Work instructions: Lines from the line with "How do I perform: Open" to the line with "Task: Collapse the" in the entries below, and only those, must be output exactly, with both ends included.

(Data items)
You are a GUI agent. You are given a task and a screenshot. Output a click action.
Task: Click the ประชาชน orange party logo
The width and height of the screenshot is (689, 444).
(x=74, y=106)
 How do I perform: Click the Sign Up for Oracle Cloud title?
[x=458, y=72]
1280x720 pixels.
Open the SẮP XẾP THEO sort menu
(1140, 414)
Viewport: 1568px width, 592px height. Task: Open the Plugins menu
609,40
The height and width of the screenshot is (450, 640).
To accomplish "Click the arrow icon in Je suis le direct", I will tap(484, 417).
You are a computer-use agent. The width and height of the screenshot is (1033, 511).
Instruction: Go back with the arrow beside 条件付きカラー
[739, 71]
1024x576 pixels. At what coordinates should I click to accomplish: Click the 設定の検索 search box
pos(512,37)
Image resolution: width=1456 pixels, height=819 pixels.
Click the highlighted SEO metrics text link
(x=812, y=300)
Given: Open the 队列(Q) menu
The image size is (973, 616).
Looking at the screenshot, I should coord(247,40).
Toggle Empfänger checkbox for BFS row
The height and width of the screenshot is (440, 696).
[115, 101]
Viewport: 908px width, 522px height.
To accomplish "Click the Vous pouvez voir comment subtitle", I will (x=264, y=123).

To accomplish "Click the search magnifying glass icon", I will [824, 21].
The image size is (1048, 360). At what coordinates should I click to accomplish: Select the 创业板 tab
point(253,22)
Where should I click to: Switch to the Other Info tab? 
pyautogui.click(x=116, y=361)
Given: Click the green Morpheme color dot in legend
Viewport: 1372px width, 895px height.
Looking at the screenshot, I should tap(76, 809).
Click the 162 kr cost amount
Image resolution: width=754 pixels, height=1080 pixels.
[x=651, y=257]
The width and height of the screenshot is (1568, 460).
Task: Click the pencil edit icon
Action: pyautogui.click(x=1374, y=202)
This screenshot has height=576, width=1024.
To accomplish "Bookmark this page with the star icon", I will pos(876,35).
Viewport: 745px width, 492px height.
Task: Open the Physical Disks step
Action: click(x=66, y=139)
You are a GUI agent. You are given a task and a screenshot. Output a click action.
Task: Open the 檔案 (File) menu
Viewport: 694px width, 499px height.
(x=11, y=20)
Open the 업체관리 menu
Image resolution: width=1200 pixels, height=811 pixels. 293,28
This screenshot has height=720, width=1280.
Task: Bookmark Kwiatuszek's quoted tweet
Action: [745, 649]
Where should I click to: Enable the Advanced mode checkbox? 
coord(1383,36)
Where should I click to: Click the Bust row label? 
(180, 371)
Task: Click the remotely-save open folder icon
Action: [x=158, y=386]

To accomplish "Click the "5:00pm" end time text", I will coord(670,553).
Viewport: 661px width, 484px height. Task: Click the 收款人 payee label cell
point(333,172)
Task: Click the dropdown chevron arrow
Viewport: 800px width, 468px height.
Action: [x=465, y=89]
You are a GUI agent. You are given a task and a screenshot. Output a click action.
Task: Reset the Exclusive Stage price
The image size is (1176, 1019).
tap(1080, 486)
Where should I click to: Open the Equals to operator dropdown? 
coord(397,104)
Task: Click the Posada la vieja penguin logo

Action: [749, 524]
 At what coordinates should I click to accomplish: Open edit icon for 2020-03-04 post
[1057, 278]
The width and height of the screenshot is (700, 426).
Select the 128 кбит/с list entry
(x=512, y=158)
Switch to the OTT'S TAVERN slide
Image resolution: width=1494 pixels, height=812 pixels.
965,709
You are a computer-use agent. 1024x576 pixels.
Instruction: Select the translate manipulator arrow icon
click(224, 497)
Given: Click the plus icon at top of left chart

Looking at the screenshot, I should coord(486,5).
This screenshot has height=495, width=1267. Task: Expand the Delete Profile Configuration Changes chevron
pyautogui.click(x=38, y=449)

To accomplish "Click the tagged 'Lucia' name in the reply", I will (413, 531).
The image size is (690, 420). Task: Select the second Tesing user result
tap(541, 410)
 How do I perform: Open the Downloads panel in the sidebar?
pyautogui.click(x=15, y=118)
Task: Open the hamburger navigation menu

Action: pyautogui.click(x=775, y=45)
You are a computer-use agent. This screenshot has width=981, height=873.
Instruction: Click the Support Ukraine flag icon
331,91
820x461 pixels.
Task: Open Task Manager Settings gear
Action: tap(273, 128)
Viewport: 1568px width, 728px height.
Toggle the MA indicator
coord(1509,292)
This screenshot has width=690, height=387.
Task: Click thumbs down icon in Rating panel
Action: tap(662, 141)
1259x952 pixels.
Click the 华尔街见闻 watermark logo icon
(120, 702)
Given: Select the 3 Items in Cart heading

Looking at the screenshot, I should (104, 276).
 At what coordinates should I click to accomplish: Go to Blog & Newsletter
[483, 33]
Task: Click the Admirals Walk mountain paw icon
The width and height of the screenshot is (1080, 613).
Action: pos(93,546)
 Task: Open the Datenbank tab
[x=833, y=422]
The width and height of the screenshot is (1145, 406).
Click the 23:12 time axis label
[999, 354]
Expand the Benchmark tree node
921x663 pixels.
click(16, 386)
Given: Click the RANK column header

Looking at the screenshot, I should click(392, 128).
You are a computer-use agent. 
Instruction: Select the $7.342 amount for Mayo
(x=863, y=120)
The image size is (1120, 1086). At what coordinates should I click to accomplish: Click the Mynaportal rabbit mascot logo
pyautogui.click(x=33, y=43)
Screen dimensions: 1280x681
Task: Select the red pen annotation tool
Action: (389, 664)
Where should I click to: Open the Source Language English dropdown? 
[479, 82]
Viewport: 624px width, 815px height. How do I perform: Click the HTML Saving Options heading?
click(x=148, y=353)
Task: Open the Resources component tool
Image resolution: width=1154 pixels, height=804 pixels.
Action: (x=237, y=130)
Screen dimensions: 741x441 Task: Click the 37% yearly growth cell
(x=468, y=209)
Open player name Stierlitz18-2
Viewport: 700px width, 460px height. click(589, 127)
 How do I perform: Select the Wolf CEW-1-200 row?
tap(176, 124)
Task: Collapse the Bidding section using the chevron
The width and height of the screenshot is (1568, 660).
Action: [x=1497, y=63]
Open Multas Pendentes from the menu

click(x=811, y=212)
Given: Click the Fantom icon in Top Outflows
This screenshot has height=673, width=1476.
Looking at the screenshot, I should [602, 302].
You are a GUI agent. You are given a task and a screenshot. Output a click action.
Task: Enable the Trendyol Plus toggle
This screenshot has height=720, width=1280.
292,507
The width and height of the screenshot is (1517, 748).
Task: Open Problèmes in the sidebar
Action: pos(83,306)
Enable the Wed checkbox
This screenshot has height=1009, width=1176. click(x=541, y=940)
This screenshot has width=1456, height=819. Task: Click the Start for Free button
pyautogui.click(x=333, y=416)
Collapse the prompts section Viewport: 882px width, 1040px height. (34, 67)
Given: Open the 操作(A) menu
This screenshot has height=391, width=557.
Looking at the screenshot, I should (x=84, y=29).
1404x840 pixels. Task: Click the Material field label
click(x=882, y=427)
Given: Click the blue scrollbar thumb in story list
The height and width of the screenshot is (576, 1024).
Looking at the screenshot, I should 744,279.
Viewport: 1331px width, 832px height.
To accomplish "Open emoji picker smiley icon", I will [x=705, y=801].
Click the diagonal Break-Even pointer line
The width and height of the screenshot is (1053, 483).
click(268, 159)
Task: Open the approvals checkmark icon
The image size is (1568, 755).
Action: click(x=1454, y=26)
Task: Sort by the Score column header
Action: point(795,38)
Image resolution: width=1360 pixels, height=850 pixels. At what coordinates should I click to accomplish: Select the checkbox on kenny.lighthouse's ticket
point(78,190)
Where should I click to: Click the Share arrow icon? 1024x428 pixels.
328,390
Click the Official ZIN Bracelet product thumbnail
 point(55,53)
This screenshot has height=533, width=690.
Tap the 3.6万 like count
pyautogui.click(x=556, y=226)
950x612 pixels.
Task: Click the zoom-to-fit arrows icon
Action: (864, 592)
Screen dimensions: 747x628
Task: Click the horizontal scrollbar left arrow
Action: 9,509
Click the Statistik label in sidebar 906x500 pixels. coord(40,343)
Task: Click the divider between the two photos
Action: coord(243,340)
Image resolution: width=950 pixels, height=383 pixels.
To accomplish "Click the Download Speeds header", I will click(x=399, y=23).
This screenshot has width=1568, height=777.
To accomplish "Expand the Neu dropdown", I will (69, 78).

Output of the exercise:
 How do I perform: Open the Downloads panel in the sidebar?
pyautogui.click(x=15, y=118)
Task: Open the hamburger navigation menu

Action: pyautogui.click(x=775, y=45)
You are a computer-use agent. This screenshot has width=981, height=873.
Instruction: Click the Support Ukraine flag icon
331,91
820x461 pixels.
Task: Open Task Manager Settings gear
Action: tap(273, 128)
Viewport: 1568px width, 728px height.
Toggle the MA indicator
coord(1509,292)
This screenshot has width=690, height=387.
Task: Click thumbs down icon in Rating panel
Action: tap(662, 141)
1259x952 pixels.
Click the 华尔街见闻 watermark logo icon
(120, 702)
Given: Select the 3 Items in Cart heading

Looking at the screenshot, I should (104, 276).
 At what coordinates should I click to accomplish: Go to Blog & Newsletter
[483, 33]
Task: Click the Admirals Walk mountain paw icon
The width and height of the screenshot is (1080, 613).
Action: pos(93,546)
 Task: Open the Datenbank tab
[x=833, y=422]
The width and height of the screenshot is (1145, 406).
Click the 23:12 time axis label
[999, 354]
Expand the Benchmark tree node
921x663 pixels.
click(16, 386)
Given: Click the RANK column header

Looking at the screenshot, I should click(392, 128).
You are a computer-use agent. 
Instruction: Select the $7.342 amount for Mayo
(x=863, y=120)
The image size is (1120, 1086). At what coordinates should I click to accomplish: Click the Mynaportal rabbit mascot logo
pyautogui.click(x=33, y=43)
Screen dimensions: 1280x681
Task: Select the red pen annotation tool
Action: (389, 664)
Where should I click to: Open the Source Language English dropdown? 
[479, 82]
Viewport: 624px width, 815px height. How do I perform: Click the HTML Saving Options heading?
click(x=148, y=353)
Task: Open the Resources component tool
Image resolution: width=1154 pixels, height=804 pixels.
Action: (x=237, y=130)
Screen dimensions: 741x441 Task: Click the 37% yearly growth cell
(x=468, y=209)
Open player name Stierlitz18-2
Viewport: 700px width, 460px height. click(589, 127)
 How do I perform: Select the Wolf CEW-1-200 row?
tap(176, 124)
Task: Collapse the Bidding section using the chevron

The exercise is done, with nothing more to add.